Alberta Minister of Environment Mel Knight said the decision is “a good balance between human activities and the protection of the land.” In a nutshell, that comment puts in perspective the Alberta government’s philosophy and approach.

Albertans have some of the most beautiful parks in the world. It seems there are few who care as much for protecting certain areas of land, saving them pristine in a managed way “for the benefit of future generations” than Conservatives from Alberta. Their record of setting aside large tracts, particularly anything with outstanding or unique natural features is commendable.

However anything outside those protected areas is wide open for development, to benefit the main focus of Conservative Alberta, which is generating wealth through exploitation of resources.

That approach conflicts with the First Nation perspective, where careful thought and discussion is needed to ascertain priorities, and those must be in keeping with quality of life for future generations, before proceeding with any development.

The two seem unable to find a common ground.

A lot is made by First Nation Canadians about “being connected to the land.” The reality is, not many are. That is true more and more as time drives a wedge between the ancestral past and the modern world. It is all too easy for the seduction of today’s good life to render past values only cherished memories.

But there are still many First Nation communities who understand the value of that traditional way of life and chose to stay with it. Note the Slave River Journal feature this week (page 19) on residents of Sachs Harbor. Those people pick aspects from the modern society yet remain grounded in traditional cultural. They want the benefits of modern, material society, yet they sustain what is important from their cultural past, including that all-important connection to the land.

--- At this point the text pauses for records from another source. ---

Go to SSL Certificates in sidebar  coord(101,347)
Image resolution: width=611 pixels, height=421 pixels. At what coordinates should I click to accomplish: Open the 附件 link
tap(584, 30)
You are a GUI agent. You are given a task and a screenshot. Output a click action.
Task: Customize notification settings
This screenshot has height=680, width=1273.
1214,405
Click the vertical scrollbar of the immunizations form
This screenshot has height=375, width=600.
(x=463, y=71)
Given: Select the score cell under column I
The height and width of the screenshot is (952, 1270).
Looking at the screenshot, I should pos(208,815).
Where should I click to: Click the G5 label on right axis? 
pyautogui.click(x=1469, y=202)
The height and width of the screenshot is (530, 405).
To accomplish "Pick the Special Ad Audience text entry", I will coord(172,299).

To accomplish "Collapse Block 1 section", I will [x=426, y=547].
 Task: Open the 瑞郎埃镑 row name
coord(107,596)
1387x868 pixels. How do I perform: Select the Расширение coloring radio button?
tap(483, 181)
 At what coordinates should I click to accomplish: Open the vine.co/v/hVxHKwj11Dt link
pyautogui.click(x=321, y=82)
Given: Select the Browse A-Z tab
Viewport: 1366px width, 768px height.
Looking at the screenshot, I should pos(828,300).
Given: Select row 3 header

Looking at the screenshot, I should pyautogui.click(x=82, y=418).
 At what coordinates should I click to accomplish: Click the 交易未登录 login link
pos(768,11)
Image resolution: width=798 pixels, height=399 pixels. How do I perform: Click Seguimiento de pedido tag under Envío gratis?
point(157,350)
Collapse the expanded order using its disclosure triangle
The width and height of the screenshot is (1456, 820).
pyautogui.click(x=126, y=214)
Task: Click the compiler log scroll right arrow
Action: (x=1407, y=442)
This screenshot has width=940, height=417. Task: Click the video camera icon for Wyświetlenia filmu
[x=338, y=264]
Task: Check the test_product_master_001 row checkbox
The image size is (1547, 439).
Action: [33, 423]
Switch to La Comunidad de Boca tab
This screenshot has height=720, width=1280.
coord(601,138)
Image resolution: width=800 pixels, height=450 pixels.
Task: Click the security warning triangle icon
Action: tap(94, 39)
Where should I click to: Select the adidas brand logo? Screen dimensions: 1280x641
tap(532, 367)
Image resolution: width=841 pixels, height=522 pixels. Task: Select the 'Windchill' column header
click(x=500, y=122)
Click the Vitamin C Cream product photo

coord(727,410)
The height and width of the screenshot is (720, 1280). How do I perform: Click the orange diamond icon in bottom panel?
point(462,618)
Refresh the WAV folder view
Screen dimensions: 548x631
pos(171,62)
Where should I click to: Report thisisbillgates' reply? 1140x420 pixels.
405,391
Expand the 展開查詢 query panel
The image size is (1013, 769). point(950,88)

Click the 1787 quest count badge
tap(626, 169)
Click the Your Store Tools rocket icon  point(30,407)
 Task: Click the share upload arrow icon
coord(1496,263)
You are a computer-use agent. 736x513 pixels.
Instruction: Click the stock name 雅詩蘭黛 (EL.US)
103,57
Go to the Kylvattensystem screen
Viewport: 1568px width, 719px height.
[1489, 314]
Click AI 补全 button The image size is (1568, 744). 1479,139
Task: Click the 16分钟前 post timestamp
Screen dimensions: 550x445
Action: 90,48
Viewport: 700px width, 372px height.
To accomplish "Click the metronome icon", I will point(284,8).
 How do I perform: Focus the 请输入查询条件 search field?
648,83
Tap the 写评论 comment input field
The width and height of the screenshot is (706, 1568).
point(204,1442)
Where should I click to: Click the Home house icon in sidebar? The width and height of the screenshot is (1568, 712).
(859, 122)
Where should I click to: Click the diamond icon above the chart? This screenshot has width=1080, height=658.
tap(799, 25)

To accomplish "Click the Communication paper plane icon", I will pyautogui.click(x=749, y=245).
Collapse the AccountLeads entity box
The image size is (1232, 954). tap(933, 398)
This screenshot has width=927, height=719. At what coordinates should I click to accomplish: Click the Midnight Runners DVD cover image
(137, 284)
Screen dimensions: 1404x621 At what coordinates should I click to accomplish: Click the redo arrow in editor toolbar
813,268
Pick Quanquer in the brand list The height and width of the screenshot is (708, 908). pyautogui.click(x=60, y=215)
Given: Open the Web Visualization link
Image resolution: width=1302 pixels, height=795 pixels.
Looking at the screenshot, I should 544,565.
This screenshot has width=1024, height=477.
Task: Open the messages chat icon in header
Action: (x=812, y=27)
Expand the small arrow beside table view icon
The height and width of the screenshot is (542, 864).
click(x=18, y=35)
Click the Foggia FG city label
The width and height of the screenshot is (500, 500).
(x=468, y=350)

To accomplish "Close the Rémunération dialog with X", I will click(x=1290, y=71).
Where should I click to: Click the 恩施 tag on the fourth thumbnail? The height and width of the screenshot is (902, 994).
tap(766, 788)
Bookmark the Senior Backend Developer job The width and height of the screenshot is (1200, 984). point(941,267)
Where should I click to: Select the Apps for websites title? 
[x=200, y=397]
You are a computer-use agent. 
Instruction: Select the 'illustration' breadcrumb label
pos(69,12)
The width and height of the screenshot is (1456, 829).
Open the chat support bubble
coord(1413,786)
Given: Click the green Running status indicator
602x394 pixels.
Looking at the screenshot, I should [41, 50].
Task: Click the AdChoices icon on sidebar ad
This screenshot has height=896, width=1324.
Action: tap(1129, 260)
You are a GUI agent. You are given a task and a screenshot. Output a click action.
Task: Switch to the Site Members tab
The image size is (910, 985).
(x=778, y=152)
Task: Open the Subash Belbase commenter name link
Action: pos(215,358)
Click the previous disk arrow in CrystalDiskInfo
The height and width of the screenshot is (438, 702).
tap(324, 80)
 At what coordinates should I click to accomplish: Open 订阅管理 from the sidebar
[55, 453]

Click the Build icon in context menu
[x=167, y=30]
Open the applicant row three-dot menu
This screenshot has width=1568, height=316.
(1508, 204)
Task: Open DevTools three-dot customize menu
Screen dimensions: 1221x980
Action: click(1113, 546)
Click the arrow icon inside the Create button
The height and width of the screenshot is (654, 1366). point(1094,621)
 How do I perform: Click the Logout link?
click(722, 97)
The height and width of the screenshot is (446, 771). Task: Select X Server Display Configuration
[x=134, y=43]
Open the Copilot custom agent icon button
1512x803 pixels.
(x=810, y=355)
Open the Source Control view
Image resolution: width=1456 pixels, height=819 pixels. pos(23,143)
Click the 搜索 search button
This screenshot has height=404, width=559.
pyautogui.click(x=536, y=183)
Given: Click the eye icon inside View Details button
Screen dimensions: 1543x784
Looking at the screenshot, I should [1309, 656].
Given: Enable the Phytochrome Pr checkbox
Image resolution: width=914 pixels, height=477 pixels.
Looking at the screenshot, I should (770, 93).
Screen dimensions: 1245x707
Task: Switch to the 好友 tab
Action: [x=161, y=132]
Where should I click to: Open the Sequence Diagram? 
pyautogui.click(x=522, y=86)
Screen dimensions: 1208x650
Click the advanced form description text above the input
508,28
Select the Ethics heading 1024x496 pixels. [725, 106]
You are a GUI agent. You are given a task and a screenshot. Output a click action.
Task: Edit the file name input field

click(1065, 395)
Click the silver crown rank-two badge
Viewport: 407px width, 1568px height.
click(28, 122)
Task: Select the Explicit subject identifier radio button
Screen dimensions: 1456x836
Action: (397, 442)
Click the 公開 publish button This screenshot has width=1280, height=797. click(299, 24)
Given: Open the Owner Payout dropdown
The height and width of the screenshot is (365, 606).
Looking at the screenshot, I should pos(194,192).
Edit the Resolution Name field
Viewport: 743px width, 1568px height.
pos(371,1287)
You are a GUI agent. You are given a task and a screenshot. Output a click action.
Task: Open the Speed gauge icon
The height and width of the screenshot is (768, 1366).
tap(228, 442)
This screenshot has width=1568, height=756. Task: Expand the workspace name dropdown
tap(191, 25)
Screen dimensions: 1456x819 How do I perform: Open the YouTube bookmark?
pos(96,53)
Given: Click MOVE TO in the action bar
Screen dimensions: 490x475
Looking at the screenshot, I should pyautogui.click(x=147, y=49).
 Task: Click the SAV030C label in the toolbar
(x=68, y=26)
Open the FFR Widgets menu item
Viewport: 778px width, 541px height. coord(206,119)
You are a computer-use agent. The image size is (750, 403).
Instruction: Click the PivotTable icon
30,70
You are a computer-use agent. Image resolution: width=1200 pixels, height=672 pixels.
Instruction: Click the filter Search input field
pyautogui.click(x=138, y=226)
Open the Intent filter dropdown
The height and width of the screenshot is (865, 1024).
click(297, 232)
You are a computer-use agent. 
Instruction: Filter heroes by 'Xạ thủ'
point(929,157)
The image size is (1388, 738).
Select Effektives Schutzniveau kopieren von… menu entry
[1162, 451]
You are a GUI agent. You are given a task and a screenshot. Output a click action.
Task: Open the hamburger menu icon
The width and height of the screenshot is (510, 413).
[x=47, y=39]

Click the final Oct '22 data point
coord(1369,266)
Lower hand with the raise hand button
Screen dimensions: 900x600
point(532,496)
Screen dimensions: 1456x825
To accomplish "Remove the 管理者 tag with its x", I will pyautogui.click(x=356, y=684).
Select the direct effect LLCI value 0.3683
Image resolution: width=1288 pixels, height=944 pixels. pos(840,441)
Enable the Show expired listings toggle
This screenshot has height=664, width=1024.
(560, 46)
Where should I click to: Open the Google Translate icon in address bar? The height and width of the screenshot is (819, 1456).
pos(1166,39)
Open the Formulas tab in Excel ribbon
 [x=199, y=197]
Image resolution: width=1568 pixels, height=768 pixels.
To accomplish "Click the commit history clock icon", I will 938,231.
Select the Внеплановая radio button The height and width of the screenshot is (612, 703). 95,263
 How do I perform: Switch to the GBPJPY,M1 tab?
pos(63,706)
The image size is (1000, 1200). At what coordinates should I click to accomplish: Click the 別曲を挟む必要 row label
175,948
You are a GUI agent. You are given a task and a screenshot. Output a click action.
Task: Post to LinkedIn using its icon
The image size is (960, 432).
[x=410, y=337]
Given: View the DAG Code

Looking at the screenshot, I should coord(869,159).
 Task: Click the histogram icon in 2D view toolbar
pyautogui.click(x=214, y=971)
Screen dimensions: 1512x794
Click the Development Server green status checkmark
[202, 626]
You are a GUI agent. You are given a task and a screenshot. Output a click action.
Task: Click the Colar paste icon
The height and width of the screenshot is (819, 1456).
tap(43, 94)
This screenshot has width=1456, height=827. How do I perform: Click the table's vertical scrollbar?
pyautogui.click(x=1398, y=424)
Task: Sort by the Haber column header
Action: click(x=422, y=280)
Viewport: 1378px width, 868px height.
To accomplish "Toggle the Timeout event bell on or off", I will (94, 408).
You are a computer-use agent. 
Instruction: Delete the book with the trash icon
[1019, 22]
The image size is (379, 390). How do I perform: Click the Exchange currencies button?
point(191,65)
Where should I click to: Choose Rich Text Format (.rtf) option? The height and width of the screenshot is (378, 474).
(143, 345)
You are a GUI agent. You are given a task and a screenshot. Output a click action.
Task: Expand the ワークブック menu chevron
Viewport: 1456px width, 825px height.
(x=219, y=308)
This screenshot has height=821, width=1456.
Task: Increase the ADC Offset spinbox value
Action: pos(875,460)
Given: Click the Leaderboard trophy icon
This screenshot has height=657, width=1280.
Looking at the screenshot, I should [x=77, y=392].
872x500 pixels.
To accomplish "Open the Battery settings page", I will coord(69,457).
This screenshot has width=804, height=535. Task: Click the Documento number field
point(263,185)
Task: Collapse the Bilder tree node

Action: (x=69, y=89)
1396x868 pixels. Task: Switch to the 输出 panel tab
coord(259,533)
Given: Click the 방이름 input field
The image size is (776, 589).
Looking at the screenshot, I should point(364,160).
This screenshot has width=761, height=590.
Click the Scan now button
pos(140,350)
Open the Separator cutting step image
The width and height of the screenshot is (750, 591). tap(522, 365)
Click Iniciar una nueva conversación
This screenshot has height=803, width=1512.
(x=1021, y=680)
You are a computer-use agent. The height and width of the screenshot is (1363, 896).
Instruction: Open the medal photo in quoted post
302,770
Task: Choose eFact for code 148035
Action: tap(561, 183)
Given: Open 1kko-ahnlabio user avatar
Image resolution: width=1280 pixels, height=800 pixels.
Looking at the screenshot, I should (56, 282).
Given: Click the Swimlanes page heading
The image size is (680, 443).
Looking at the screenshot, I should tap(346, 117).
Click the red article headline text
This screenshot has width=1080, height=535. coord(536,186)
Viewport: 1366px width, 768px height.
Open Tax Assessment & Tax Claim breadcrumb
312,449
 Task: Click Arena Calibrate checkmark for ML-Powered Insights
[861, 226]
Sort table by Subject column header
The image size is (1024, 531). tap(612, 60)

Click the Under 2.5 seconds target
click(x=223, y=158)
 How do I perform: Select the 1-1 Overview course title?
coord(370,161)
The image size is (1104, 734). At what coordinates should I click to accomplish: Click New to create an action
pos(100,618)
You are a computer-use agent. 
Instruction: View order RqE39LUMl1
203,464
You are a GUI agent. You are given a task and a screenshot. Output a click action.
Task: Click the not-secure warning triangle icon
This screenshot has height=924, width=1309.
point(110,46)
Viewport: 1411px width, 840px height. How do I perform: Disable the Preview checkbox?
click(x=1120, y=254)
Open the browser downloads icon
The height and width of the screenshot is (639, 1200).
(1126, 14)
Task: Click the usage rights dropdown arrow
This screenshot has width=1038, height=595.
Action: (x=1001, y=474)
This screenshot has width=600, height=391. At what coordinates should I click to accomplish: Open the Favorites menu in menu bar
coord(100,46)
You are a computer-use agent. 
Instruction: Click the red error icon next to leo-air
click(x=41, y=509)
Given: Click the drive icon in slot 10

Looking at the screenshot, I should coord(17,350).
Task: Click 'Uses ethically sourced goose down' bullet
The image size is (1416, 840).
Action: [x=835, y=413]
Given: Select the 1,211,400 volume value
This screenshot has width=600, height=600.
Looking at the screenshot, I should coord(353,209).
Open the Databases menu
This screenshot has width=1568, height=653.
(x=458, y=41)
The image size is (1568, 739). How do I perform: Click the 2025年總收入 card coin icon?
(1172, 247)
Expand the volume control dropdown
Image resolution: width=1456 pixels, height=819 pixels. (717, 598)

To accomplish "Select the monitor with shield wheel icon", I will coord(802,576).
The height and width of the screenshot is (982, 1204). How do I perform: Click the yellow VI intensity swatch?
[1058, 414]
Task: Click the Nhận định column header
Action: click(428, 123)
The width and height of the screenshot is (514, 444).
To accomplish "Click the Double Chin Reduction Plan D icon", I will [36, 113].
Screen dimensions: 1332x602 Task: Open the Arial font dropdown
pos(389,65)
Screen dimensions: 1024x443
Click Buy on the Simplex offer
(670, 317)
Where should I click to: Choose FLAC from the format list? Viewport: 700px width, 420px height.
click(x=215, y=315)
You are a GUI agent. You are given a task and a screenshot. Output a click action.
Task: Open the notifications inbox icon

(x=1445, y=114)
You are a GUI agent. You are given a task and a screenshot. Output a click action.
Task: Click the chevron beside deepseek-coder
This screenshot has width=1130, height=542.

For the rest of Canada’s citizens descended from First Nation ancestors, in spite of the fact they may now live completely in the modern, material world, they often still identify with and understand, at least somewhat, what was so meaningful in that connection to the land. With that knowledge and the pride that is retained as a part of it, automatically comes a great respect for the planet that nurtures us. That is something – an essential element in all of what we do – so often missing in the rest of modern culture. If there were but one thing First Nation Canadians could teach the rest of Canada, that respect for the land alone, in the context of modern industrialization, would go a long way toward making our world and probably even more so the future world that we leave our children a better place.

In northeastern Alberta, and for all those who are recipients downstream, it has been the case that development comes first and anything in its way has to be scarified because generating wealth trumps all. After 50 years of that approach, one has to wonder at the point of the LARP exercise now.

The thinking of Alberta leaders must be changed. It is in their best interest to listen and understand, and improve – rather than end up defending their way in courts.

LARP should not be ignored. Otherwise it will simply rubber-stamp and further entrench the flawed situation that now exists. LARP should be used to send the message, strongly, of how things need to be.